**Work to be completed**
Would you restate, word for word, only the lines starting at the one with "Task: Click the Jason Bo Yao entry" and ending with the final line of the entries below? Pictures stay out.

......

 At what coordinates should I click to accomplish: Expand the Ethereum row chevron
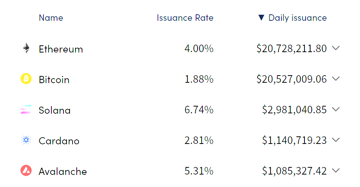(x=336, y=48)
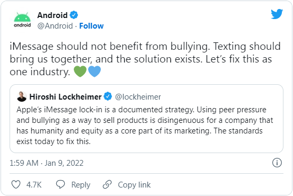The image size is (293, 196).
Task: Open the tweet info circle icon
Action: coord(277,163)
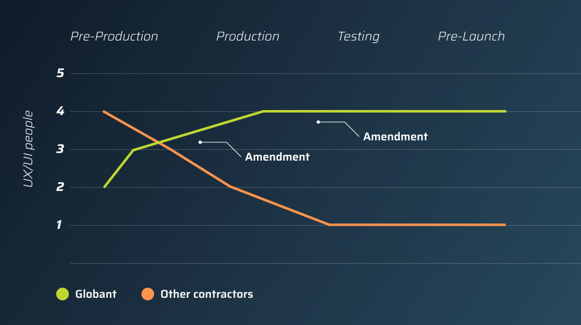Click the y-axis value 5
The width and height of the screenshot is (581, 325).
click(x=61, y=73)
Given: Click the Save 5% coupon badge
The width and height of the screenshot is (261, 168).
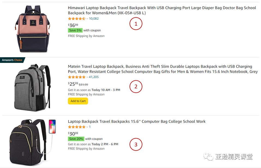Looking at the screenshot, I should pyautogui.click(x=75, y=30).
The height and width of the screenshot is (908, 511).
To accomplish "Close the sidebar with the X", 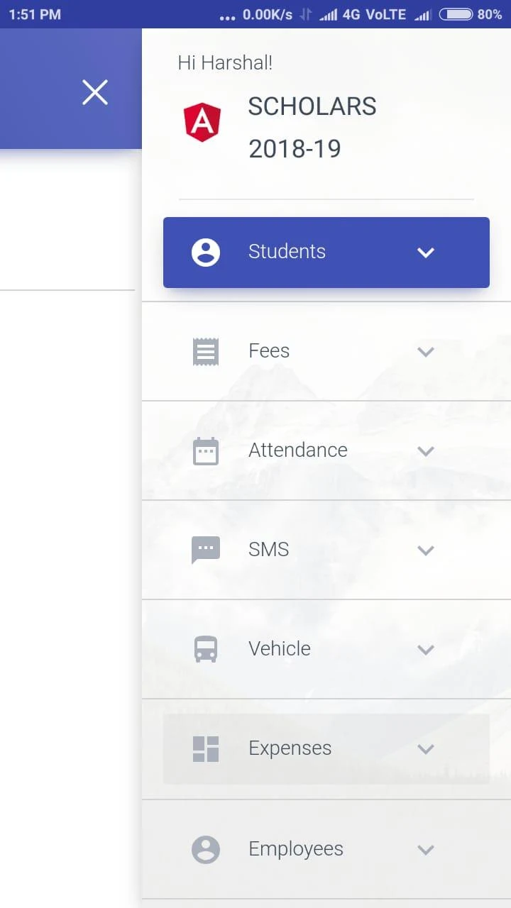I will pos(95,92).
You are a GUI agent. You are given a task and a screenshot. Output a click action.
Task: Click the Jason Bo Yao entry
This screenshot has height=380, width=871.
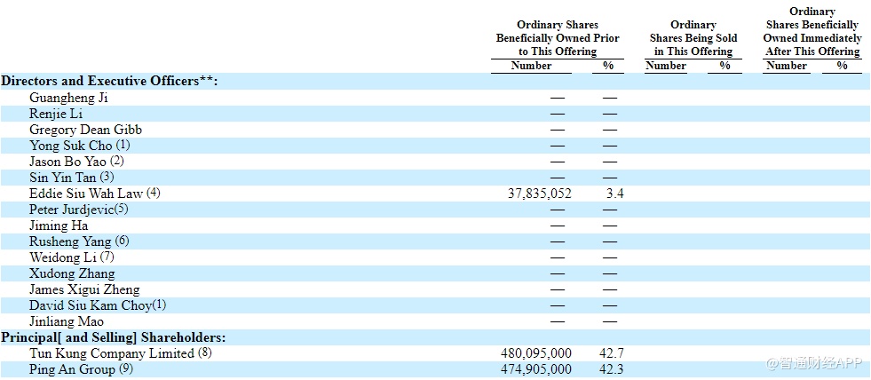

......

**Answer box**
Task: Click the Jason Bo Yao entry
This screenshot has height=380, width=871.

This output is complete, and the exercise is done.